Botox injections into various areas of the face are tremendously effective at reducing specific wrinkle areas, particularly around the eyes and forehead. While effective they are not necessarily pain-free. Despite using a very small 30 gauge size needle, some discomfort still exists with Botox injections. This has led to a variety of pain management strategies from ice to topical anesthetics to help make the injections as comfortable as possible.
In the September 2015 issue of the JAMA Dermatology journal, an article appeared entitled ‘Pain Perception with Botulinum Toxin Type A Injections’. In this study the authors compared differences in the perception of pain with Botox injections using 30 vs 32 gauge needles. Twenty (20) patients were studied using a blinded randomized clinical trial approach for their glabellar and forehead wrinkles with one side of the forehead injected with a 30-gauge needle and the other side with a 32 gauge needle. Similar injections were also done in the arms. For facial injections, more pain was seen with the 30-gauge needles which were associated with more pain in 8 patients (40%) compared with the 32-gauge needles, which were associated with more pain in 3 patients (15%) Mean injection pain scores for the face were somewhat lower with the 32-gauge needle (3.4/10) than with the 30-gauge needle (4.15/10). The mean pain scores were lower for the arm injections (1.2 with the 32-gauge needle and 1.66 with the 30-gauge needle).
The study found that significant pain was almost 4X times more likely with facial injections with 30-gauge needles than with 32-gauge needles. This was different in the arms where there was very little if any differences in pain associated with the two needle sizes.

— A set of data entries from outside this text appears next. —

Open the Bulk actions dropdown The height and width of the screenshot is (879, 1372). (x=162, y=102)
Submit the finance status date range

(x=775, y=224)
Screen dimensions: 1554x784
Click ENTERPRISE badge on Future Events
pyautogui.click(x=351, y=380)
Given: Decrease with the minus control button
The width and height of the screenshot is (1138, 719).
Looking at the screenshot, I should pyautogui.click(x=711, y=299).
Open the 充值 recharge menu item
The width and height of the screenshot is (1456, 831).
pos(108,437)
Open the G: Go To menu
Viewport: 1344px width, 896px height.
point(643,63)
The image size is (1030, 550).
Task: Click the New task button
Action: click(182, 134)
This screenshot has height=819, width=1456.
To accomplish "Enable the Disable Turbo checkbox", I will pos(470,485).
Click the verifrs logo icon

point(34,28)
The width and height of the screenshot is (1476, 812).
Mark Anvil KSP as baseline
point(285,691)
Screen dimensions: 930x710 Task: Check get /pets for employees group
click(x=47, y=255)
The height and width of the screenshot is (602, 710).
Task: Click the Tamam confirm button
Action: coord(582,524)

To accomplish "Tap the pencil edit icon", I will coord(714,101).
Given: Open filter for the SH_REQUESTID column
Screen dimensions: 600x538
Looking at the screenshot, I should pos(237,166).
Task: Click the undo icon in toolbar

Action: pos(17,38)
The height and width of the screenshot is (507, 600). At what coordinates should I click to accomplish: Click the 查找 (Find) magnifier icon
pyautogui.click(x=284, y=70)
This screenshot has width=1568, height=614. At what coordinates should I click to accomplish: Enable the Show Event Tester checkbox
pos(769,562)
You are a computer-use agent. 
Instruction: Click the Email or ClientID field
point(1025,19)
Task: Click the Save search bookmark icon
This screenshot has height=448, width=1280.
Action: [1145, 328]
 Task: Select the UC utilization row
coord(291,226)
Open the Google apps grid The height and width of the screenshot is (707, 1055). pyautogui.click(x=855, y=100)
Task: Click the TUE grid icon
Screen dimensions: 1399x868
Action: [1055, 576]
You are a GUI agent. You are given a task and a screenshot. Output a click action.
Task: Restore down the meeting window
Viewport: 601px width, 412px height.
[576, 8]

While this study is far from conclusive, it is logical to assume that the smaller the injection needle the less pain that may likely result from its use. While no injection can be absolutely pain free, use of 32-gauge needles may be as close as one can get. Because they are more expensive, however, many practices are likely to not routinuely use them and save them for the most pain-sensitive injection patients.